THE RECORDS
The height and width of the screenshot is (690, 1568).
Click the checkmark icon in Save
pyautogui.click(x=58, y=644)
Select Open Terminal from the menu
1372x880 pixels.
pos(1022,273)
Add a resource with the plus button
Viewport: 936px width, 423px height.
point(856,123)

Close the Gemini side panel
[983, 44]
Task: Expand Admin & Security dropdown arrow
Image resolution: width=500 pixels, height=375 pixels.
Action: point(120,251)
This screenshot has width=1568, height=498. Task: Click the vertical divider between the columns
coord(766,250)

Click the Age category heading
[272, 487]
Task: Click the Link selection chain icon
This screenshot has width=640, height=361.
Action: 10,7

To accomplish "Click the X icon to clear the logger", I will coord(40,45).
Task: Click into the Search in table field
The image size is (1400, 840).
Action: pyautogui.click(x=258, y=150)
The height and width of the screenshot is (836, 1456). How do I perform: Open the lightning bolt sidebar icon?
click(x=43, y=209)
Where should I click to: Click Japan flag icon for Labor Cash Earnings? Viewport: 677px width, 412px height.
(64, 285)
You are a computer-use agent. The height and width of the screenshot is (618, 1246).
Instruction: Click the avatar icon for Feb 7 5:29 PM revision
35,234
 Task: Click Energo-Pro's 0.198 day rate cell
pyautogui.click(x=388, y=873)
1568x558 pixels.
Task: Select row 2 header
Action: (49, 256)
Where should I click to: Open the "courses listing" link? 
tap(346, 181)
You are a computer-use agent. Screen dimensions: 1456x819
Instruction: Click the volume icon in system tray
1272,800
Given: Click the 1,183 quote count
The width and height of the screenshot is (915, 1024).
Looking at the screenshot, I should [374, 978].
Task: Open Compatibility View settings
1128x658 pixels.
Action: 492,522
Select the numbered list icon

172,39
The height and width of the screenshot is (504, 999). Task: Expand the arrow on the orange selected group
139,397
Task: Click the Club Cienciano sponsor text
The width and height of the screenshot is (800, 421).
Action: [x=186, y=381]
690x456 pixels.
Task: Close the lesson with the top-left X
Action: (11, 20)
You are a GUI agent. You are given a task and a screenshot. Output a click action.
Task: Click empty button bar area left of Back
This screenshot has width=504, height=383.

EXERCISE
Could you reproduce all of the items above verbatim, line for line, leaving out nothing?

EXERCISE SOLUTION
The height and width of the screenshot is (690, 1568).
Click the checkmark icon in Save
pyautogui.click(x=58, y=644)
Select Open Terminal from the menu
1372x880 pixels.
pos(1022,273)
Add a resource with the plus button
Viewport: 936px width, 423px height.
point(856,123)

Close the Gemini side panel
[983, 44]
Task: Expand Admin & Security dropdown arrow
Image resolution: width=500 pixels, height=375 pixels.
Action: point(120,251)
This screenshot has width=1568, height=498. Task: Click the vertical divider between the columns
coord(766,250)

Click the Age category heading
[272, 487]
Task: Click the Link selection chain icon
This screenshot has width=640, height=361.
Action: 10,7

To accomplish "Click the X icon to clear the logger", I will coord(40,45).
Task: Click into the Search in table field
The image size is (1400, 840).
Action: pyautogui.click(x=258, y=150)
The height and width of the screenshot is (836, 1456). How do I perform: Open the lightning bolt sidebar icon?
click(x=43, y=209)
Where should I click to: Click Japan flag icon for Labor Cash Earnings? Viewport: 677px width, 412px height.
(64, 285)
You are a computer-use agent. The height and width of the screenshot is (618, 1246).
Instruction: Click the avatar icon for Feb 7 5:29 PM revision
35,234
 Task: Click Energo-Pro's 0.198 day rate cell
pyautogui.click(x=388, y=873)
1568x558 pixels.
Task: Select row 2 header
Action: (49, 256)
Where should I click to: Open the "courses listing" link? 
tap(346, 181)
You are a computer-use agent. Screen dimensions: 1456x819
Instruction: Click the volume icon in system tray
1272,800
Given: Click the 1,183 quote count
The width and height of the screenshot is (915, 1024).
Looking at the screenshot, I should [374, 978].
Task: Open Compatibility View settings
1128x658 pixels.
Action: 492,522
Select the numbered list icon

172,39
The height and width of the screenshot is (504, 999). Task: Expand the arrow on the orange selected group
139,397
Task: Click the Club Cienciano sponsor text
The width and height of the screenshot is (800, 421).
Action: [x=186, y=381]
690x456 pixels.
Task: Close the lesson with the top-left X
Action: (11, 20)
You are a GUI agent. You are given a task and a screenshot. Output a click action.
Task: Click empty button bar area left of Back
This screenshot has width=504, height=383.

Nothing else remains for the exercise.